Continue the article on populist sentiment in Canada, picking up right after its final sentence and leaving the data that follows it aside.

## BEGIN Reading text

In the Weekly Wrap, Sean Speer, our editor-at-large, analyses for Hub subscribers the big stories shaping politics, policy, and the economy in the week that was.
Dismiss populism at your own peril, politicians
Pollara Strategic Insight’s new research on populist sentiment in Canada offers a striking insight into the country’s political mood—and a challenge to the prevailing narrative that populism has little or no purchase in our politics.
The headline finding is that Canadians dislike the term “populism.” It evokes discomfort and even hostility. Just 4 percent of respondents express excitement when the term is used to describe a politician. In fact, “populist” ranks lower than virtually any other political descriptor that Pollara tested.
On its face, this would seem to confirm the conventional wisdom that Canada is inhospitable terrain for the populist style and message that have reshaped politics across Europe and the United States.
Yet this is only half the story. When Pollara moves beyond labels and asks Canadians how they actually feel about a series of propositions that are proxies for populist sentiment, the results flip. In some cases, they fully invert.
A remarkable 80 percent of Canadians agree that politicians should follow the will of the people. Sixty-eight percent believe elected officials are beholden to the top 1 percent. Sixty-six percent say politicians should listen less to experts and more to ordinary people. Nearly 60 percent believe citizens—not politicians—should make the country’s most important policy decisions. These aren’t marginal views. They are broad-based, cross-cutting, majoritarian intuitions about power and politics.
Pollara’s Andre Turcotte has aptly called this dynamic “Canada’s populist paradox”: Canadians dislike populism in theory but seemingly support it in practice. And if these are the numbers for the general population, one can reasonably assume they’re even higher among Conservatives, Western Canadians, and the politically disengaged.

## END Reading text
## BEGIN Source excerpt

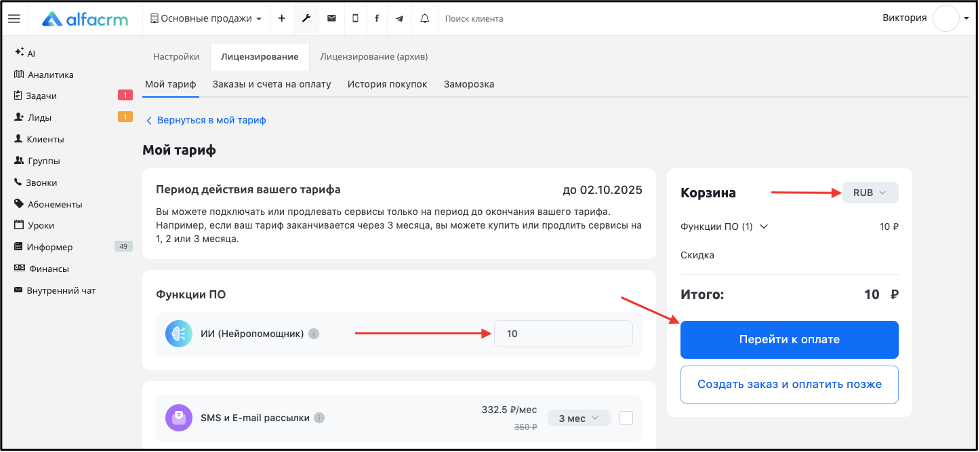Open the История покупок tab
The image size is (979, 452).
click(387, 84)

## END Source excerpt

Result for this task ▸
This should give pause to those who argue that Pierre Poilievre must distance himself from populist themes or moderate his tone to avoid alienating swing voters. The polling suggests something closer to the opposite. His sharper messages about gatekeepers, insiders, and unresponsive institutions may turn off the small minority that rejects these propositions. But for most of his supporters—and for many voters beyond the Conservative base—they’re a feature, not a bug.
The paradox, then, isn’t simply that Canadians reject populism as a label. It’s that they increasingly embrace the ideas and impulses beneath it. Canada may not have populists, but it plainly has populism. The political class dismisses that at its own risk.
Alberta’s health-care reforms are just the first step
The Smith government’s legislation to create a dual-practice model for physicians in Alberta—allowing doctors in the province to work both in the public and private systems—has been criticized on different grounds.
One of the more persistent claims is that it won’t make any difference because of a lack of doctors themselves. The argument is that, as a result, it will merely shift some procedures from the public to the private system without increasing the overall number of surgeries.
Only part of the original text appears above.